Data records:
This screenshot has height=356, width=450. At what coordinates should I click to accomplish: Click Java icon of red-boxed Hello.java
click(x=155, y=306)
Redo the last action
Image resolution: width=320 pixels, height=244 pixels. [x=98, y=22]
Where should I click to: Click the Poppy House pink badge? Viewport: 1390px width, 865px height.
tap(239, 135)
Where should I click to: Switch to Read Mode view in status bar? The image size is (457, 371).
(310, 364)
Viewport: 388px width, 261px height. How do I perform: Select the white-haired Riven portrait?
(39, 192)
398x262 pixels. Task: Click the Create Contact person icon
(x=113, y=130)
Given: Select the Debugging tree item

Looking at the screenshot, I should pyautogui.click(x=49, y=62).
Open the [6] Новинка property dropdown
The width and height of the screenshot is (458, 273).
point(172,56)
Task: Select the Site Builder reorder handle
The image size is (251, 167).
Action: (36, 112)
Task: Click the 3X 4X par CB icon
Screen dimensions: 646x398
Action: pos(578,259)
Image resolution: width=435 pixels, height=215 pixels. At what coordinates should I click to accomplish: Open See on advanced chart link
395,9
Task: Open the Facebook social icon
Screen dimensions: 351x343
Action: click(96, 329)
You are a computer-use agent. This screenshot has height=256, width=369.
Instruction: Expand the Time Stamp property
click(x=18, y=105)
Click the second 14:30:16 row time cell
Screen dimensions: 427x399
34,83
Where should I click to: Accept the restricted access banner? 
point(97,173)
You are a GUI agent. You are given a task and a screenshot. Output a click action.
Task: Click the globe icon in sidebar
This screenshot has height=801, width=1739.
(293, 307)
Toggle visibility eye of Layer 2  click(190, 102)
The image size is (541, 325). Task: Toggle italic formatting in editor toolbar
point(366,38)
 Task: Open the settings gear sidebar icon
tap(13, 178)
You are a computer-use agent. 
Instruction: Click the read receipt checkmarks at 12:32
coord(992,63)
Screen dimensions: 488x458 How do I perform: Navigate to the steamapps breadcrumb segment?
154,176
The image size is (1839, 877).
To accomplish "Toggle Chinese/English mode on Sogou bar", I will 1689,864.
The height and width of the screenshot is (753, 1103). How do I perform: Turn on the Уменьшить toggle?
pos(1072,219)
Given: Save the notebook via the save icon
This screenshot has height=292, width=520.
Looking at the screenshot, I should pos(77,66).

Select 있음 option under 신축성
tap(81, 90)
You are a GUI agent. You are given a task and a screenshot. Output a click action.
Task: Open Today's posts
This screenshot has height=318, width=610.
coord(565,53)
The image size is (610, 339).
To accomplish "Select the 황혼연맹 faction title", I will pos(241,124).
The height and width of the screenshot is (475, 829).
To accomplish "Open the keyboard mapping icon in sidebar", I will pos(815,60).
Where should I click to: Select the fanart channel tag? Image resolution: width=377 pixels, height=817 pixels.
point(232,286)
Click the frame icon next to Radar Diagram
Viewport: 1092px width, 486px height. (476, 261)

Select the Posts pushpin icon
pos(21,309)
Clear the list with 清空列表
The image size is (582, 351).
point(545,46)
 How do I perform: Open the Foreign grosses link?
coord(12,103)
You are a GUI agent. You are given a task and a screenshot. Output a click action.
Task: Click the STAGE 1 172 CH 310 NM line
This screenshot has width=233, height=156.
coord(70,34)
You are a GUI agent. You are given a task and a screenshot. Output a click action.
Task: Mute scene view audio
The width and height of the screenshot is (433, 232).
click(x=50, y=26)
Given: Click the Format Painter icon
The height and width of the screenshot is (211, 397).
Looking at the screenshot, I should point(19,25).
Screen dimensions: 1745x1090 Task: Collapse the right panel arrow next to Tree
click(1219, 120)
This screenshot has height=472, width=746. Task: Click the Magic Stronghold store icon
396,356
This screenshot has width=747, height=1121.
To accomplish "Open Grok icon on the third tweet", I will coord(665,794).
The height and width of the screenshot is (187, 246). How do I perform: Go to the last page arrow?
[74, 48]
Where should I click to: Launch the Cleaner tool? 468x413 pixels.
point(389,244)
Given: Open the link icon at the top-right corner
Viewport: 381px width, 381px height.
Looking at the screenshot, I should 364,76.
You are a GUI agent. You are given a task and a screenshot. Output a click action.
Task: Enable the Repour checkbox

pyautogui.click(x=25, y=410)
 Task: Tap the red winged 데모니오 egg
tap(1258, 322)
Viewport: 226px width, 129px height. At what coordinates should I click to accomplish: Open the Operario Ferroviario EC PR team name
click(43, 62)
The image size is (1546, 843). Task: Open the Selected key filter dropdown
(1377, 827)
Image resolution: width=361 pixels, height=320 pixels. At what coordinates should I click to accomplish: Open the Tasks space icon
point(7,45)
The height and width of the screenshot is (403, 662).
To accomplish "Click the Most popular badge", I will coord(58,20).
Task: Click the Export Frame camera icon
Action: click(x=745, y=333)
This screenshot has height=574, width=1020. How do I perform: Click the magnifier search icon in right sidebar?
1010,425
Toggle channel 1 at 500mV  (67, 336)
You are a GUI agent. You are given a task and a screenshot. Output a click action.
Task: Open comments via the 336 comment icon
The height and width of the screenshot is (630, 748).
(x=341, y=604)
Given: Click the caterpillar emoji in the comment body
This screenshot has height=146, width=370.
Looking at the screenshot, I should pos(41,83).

THE TASK >> Lay out as a numbered list every line of the data from the one containing "The height and width of the screenshot is (753, 1103)." down to the one containing "tap(81, 90)", both included. Leave out any blank lines.

FULL ANSWER >>
1. The height and width of the screenshot is (753, 1103). How do I perform: Turn on the Уменьшить toggle?
2. pos(1072,219)
3. Given: Save the notebook via the save icon
4. This screenshot has height=292, width=520.
5. Looking at the screenshot, I should pos(77,66).
6. Select 있음 option under 신축성
7. tap(81, 90)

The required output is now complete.